Bill Berkowitz / The Smirking Chimp – 2019-02-01 22:42:42
Pentagon Papers’ Whistleblower, Daniel Ellsberg,
Celebrated For ‘Exceptional Moral Courage’
Bill Berkowitz / The Smirking Chimp
STOCKHOLM, Sweden (February 1, 2019) — On January 30, in Stockholm, Sweden, Daniel Ellsberg received the 2018 Olof Palme human rights prize “for his profound humanism and exceptional moral courage,” the jury said in a statement.
In 1969, Ellsberg, a former Marine Corps officer, was given access to classified documents regarding the conduct of the Vietnam War, in his capacity as a US military analyst employed by the RAND Corporation.

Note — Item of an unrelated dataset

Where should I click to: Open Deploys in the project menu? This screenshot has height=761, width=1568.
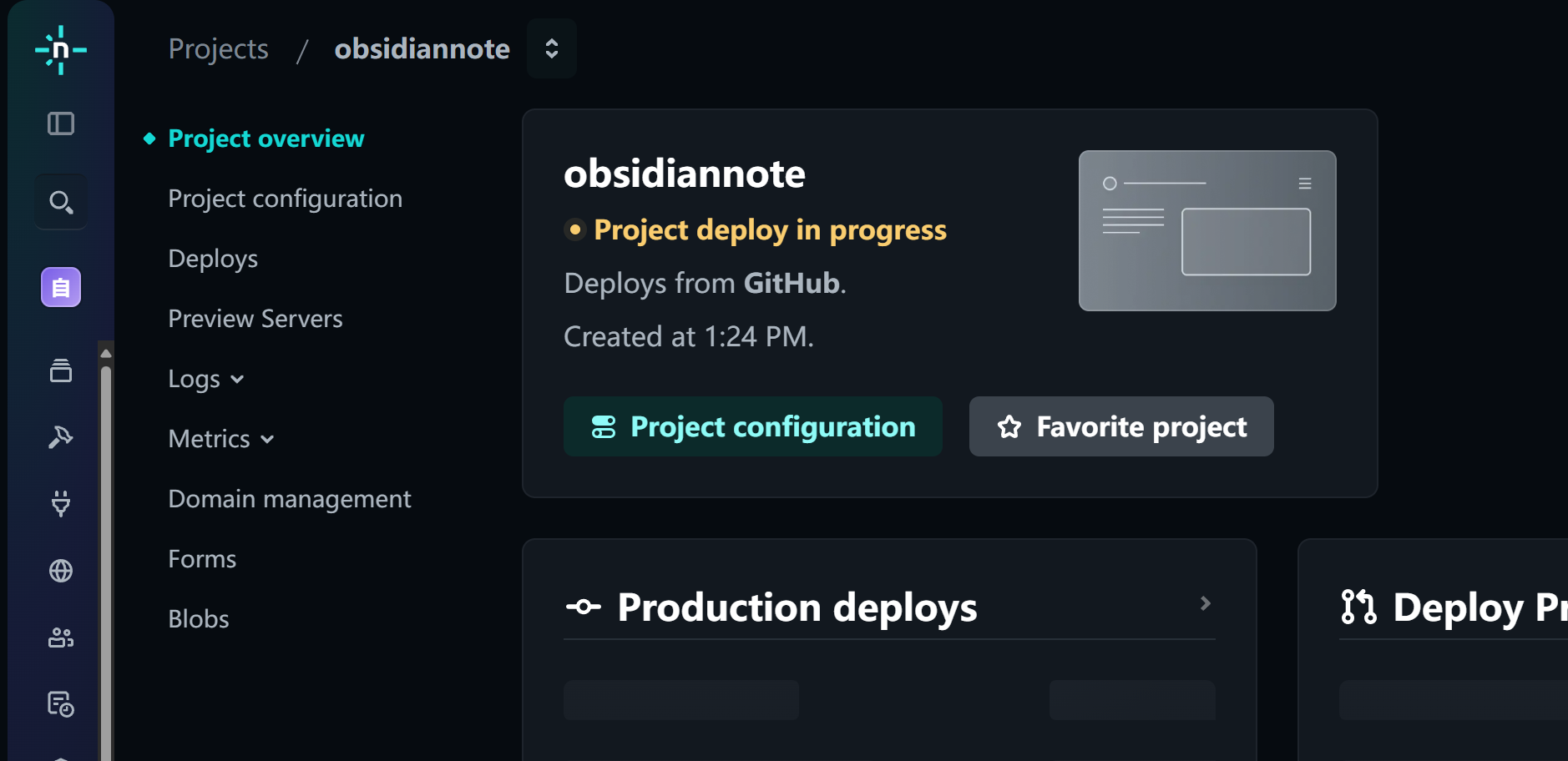[x=213, y=259]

Two years later, Ellsberg, and his former RAND Corporation colleague Anthony Russo, secretly photocopied 7,000 pages of what was to become known as the “Pentagon Papers,” and released them to The New York Times.
After the Pentagon Papers became public, Henry Kissinger, President Nixon’s National Security Advisor, called Ellsberg, now 87, “the most dangerous man in America,” and suggested that “he has to be stopped at all costs.”

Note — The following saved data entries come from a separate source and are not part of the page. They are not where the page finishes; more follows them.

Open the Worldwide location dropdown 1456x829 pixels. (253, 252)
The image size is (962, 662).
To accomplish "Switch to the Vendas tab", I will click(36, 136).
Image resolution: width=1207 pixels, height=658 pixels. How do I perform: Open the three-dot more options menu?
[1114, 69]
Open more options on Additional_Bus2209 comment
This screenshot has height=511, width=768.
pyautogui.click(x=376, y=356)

“He was well aware of risking a long time in prison and a spoiled career,” the jury said. “Regardless of such consequences, his decision led to the removal of a mendacious government, a shortening of an illegal war, and an untold number of saved lives.”
The Prize, which is awarded by the Olof Palme Foundation, commemorates the memory of the Swedish prime minister who was assassinated in 1986. It is given to “a single recipient or to several for an outstanding achievement in any of the areas of anti-racism, human rights, international understanding, peace and common security.” Ellsberg will receive a diploma, and a $100,000 award at the ceremony in Stockholm.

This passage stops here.